Advertisement

Compared to their millionaire NBA and MLB brethren, MLS players' walkout comes with added risks

The NBA and Major League Baseball athletes who decided on Wednesday night that continuing to play sports while the United States reeled from yet another police shooting of a Black person caught on video deserve enormous respect for having the moral courage to take a stand.

Don’t undersell what Major League Soccer’s athletes did, either.

Unlike their NBA and MLB brethren, most of MLS’s 600-plus players aren’t millionaires. A significant portion earn less than $100,000 per year. Most will have to find regular jobs when their fleeting careers as professional athletes end. In other words, those employed by the 10 teams that refused to take the field Wednesday to protest the shooting of Jacob Blake were taking considerable risk.

Make no mistake: MLS officials wanted the show to go on. Clubs in the notoriously frugal league had already sent the five visiting teams that ended up participating in the wildcat strike on chartered flights at significant expense; during non-pandemic times, teams typically fly commercial.

The NBA and WNBA players, who also called off their games Wednesday night, remained their respective bubbles in Florida, easing the logistical and financial burden on its billionaire owners. MLS players considered those losses and acted anyway. Doing the right thing trumped the convenience, consequences be damned.
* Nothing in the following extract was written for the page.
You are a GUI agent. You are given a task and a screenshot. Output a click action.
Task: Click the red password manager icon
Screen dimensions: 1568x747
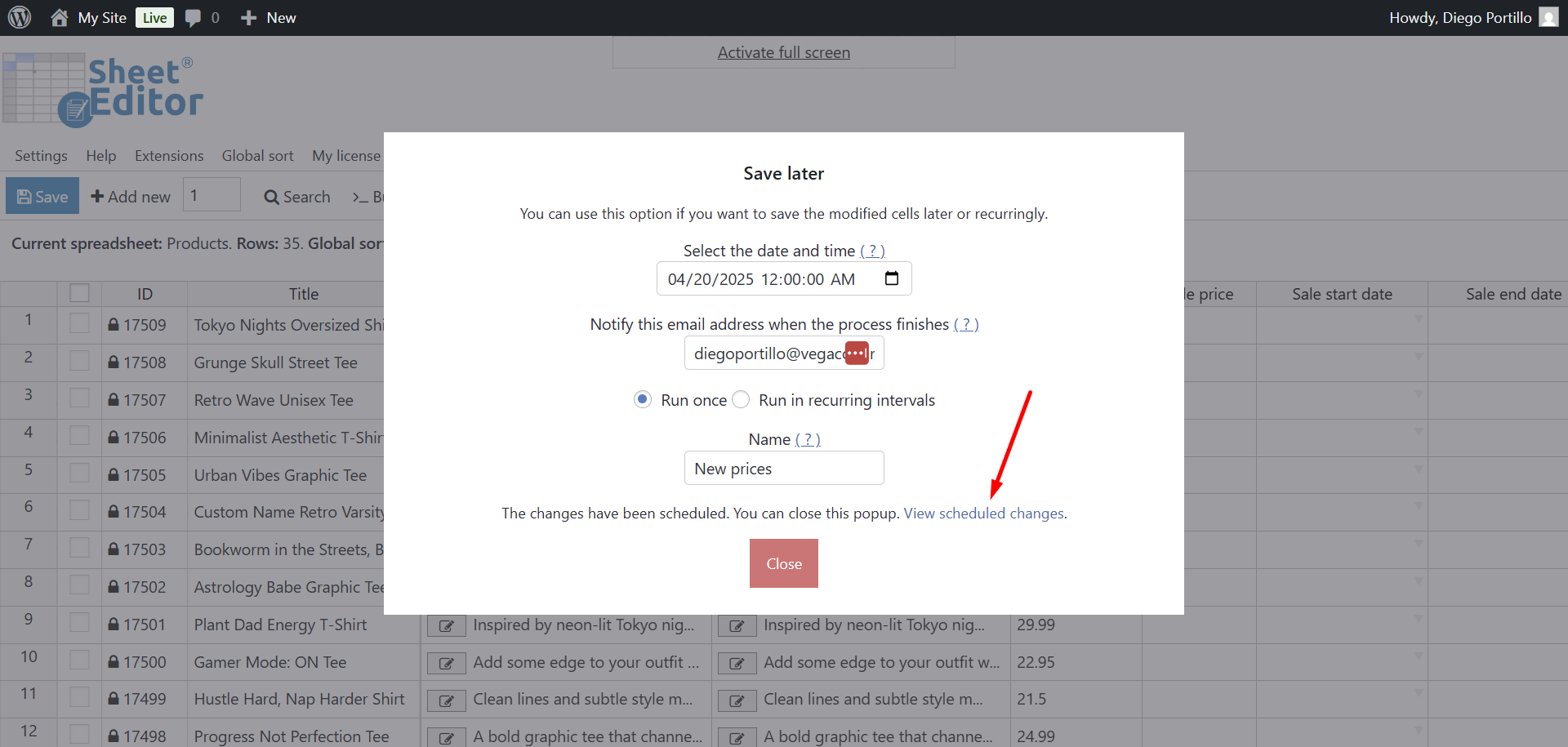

FC Dallas and the Colorado Rapids pose after refusing to play Wednesday’s scheduled MLS game between the teams in protest of the shooting of Jacob Blake by Kenosha, Wisconsin police. (Omar Vega/Getty Images)
FC Dallas and the Colorado Rapids pose after refusing to play Wednesday’s scheduled MLS game between the teams in protest of the shooting of Jacob Blake by Kenosha, Wisconsin police. (Omar Vega/Getty Images)

After the league said that they, not the players, made the decision to postpone the final five matches of the day — Wednesday’s early game between Orlando City and Nashville SC was played in its entirety — at least one player, LAFC midfielder Mark-Anthony Kaye, pushed back against MLS.

Hours later, one MLS owner, Real Salt Lake’s Dell Loy Hansen, publicly blasted his own players by saying their decision to stand with their fellow athletes — in total, 14 MLB, MLS, NBA and WNBA contests were postponed — and shine a light on the systemic racism and police brutality that continues to disproportionally impact communities of color in the United States was “like somebody stabbed you and you’re trying to figure out a way to pull the knife out.”

“That’s what it feels like,” Hansen added. “The disrespect is profound to me personally.”

While Hansen was dragged for his tone-deaf (at best) comments, it wouldn’t be surprising if privately, at least a few other MLS owners felt the same way.

MLS is probably the most progressive major American sports league this side of the NBA. But its owners are still mostly old and white and conservative, and its Players’ Association doesn’t wield anywhere close to the influence of the unions in the NBA, NFL, NHL or MLB.

MLS isn’t the world’s top destination for soccer players. Far from it. For the most part, its on-field employees are replaceable. Hansen went as far as to say that Wednesday’s move left him reconsidering his investment in the roster going forward.

The MLSPA and the league had enjoyed the best relationship between labor and management in MLS’s 25-year history before the coronavirus pandemic shut down the regular season in March. But the players were left furious after the owners walked back some of the concessions they’d signed off on in a new collective bargaining agreement after the health crisis began but before the CBA had been ratified.

The players begrudgingly accepted being forced, more or less, to be guinea pigs for men’s professional sports’ first “bubble” experiment ahead of the MLS is Back Tournament. Sure, they had the option to opt out for health or family reasons, just as athletes in other sports did. But it’s a lot harder to forgo your salary for a month or two when your paycheck is a lot closer to a teacher’s or a software engineer’s than to LeBron James’s. Who knows were the relationship stands after this?

A dozen more MLS games are slated for this weekend. It remains to be seen if those will go ahead as planned. Either way, don’t overlook the high-wire act MLS players pulled off on Wednesday. The owners certainly won’t forget it.